Researchers say low blood pressure may be one reason people on kidney dialysis treatment have a higher risk of developing dementia.
Dialysis is a life-saving treatment that turns potentially fatal kidney diseases into manageable illnesses.
But new research finds that dialysis may also increase the risk of dementia.
According to the National Kidney Foundation, more than a half-million Americans rely on kidney dialysis to survive.
However, a new study published today in the Clinical Journal of the American Society of Nephrology (CJASN) finds that this treatment may also increase the risk of dementia and Alzheimer’s disease in older adults, particularly women and minorities.
Mara McAdams DeMarco, PhD, lead study author and an assistant professor in the Bloomberg School of Public Health at Johns Hopkins University in Maryland, told Healthline, “What we do know is that there is a greater burden of diagnosed dementia among older adults initiating dialysis than we would expect among community-dwelling older adults of the same age.”
Researchers studied more than 350,000 Medicare patients on dialysis treatment, aged 66 and older, from 2001 to 2013.
About 47 percent of study participants were female and 20 percent were African-American.
Researchers say they found that the lifetime risk of being diagnosed with dementia after beginning dialysis was 19 percent for end-stage kidney disease (ESKD) patients aged 66 to 70. It rose to 28 percent for those between 76 and 80 years of age.
“This study was done because we have a long-standing interest in geriatric nephrology,” said DeMarco.
She added the goal was to better understand the incidence, risk factors, and consequences of a dementia diagnosis in older patients on dialysis.
Dr. Harold Szerlip, division director of nephrology at Baylor University Medical Center in Texas, agrees.
“While the reasons are unclear, there is considerable evidence that cognitive decline, especially loss of executive function, begins at early stages of [chronic kidney disease] and progresses more rapidly with initiation of dialysis,” Szerlip told Healthline.
According to the findings, the 10-year risk of developing dementia after beginning dialysis was 21 percent in men versus 25 percent in women.
The risk of being diagnosed specifically with Alzheimer’s disease was also higher in women.
However, Szerlip emphasized that “While there is a slight increase in CKD in women, end-stage kidney disease still tends to be more frequent in men, although we really don’t know why.”
The study authors report that a diagnosis of dementia doubled the mortality rate of dialysis patients.
“Regardless of age, sex, race, and other disease conditions, a diagnosis of dementia was associated with a two-fold risk of mortality among older adults initiating hemodialysis,” the authors wrote.
“But our findings don’t indicate that dialysis treatment itself is what’s increasing the risk of dementia and Alzheimer’s disease,” cautioned DeMarco.
Hispanic and African-American dialysis patients were found to have about twice the risk of being diagnosed with dementia and Alzheimer’s disease compared to whites.

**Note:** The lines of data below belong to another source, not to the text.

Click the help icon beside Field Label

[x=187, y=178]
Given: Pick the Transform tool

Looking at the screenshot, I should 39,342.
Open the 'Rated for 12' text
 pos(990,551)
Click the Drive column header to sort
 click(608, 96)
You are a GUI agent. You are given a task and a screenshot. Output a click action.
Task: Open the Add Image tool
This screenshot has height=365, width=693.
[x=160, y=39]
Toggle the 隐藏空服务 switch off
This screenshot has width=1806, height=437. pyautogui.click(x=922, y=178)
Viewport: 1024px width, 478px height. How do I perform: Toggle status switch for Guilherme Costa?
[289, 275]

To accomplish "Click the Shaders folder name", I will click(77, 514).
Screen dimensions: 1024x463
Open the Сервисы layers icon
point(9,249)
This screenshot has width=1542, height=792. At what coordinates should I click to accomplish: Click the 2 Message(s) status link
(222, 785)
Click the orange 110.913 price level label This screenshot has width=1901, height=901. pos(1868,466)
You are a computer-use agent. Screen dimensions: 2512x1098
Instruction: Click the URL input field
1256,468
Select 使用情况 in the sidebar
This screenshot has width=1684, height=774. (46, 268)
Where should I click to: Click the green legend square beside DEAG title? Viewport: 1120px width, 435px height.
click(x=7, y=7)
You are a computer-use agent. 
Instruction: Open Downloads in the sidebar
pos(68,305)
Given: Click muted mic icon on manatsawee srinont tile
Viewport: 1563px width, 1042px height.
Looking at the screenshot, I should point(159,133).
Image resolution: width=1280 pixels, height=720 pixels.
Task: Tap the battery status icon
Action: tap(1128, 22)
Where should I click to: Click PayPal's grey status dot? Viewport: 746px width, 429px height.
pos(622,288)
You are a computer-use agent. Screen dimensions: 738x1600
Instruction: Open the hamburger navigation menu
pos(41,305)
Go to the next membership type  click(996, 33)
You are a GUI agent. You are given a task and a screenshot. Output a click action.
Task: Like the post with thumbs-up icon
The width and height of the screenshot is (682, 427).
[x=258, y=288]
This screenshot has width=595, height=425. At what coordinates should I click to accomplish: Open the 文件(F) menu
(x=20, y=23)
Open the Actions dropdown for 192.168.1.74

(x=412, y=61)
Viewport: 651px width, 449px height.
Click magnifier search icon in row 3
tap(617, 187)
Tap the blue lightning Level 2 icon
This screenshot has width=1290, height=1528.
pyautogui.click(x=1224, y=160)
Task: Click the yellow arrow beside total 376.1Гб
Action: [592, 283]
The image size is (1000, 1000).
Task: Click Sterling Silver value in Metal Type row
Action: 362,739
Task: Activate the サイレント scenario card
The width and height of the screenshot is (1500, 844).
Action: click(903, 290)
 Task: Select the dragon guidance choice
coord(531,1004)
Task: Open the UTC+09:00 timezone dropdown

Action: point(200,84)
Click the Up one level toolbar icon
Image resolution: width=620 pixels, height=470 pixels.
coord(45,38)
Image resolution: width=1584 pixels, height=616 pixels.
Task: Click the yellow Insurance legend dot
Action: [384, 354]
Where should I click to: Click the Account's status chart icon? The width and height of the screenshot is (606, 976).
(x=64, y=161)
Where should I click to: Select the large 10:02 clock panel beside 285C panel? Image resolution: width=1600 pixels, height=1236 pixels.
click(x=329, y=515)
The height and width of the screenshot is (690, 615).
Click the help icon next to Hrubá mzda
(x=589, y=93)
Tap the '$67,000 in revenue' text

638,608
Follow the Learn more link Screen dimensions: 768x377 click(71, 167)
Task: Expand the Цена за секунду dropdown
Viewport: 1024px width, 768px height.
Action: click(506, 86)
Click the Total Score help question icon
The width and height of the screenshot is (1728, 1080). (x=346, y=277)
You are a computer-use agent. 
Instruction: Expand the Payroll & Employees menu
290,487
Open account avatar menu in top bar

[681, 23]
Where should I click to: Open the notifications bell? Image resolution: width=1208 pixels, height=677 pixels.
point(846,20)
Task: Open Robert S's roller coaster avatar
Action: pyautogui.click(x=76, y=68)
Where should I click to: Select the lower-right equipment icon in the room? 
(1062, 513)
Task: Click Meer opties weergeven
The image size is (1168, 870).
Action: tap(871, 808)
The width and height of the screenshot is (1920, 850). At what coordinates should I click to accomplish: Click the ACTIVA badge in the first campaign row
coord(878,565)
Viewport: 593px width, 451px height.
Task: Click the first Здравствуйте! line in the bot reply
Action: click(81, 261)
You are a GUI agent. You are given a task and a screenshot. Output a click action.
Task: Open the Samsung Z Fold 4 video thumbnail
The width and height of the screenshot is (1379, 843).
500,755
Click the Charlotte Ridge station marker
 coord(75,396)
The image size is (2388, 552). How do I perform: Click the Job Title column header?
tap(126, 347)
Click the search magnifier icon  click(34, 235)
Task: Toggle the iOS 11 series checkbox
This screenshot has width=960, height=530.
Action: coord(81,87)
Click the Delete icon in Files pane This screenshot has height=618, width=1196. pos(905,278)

According to Szerlip, “Blacks and Hispanics also develop CKD at a higher rate than whites, possibly because they experience more obesity, more diabetes, and less access to healthcare.”
“Our study was not able to tease apart why blacks, Hispanics, or women on dialysis were more likely to be diagnosed with dementia,” added DeMarco.
Low blood pressure may be one reason why kidney dialysis patients experience a greater risk of dementia and Alzheimer’s disease.
Dialysis can cause low blood pressure. A 2016 study in PLOS Medicine found this significantly increases the risk of vascular dementia, which is caused by impaired blood supply to the brain.
This was the most common type of dementia that was diagnosed in the study participants.
Szerlip said, “The more rapid cognitive decline after starting dialysis could be related to episodes of low blood pressure caused by dialysis. This makes the fact that vascular dementia is more common in CKD more understandable.”
But he’s not as sure about the increased incidence of Alzheimer’s disease.
“Whether there is actually more Alzheimer’s is unclear,” Szerlip said. “This study used Medicare data, which may be inaccurate as far as a diagnosis of Alzheimer’s.”
He said this is because many Medicare doctors will list any dementia as Alzheimer’s without proving that there are actual symptoms of the disease, such as protein plaques in the brain.
The consequences of CKD can be severe.
Besides an increased risk of developing dementia or Alzheimer’s disease, dialysis can seriously impact your quality of life.
According to the National Kidney Foundation, some side effects of dialysis include:
- low blood pressure, which can cause dizziness, nausea, and fatigue
- muscle cramping
- dry, itchy skin
Szerlip states that the best way to avoid kidney disease is by preventing diabetes, which is the biggest risk factor.
“Addressing the obesity epidemic will reduce the incidence of diabetes, which is the leading cause of kidney disease that may lead to dialysis,” he said.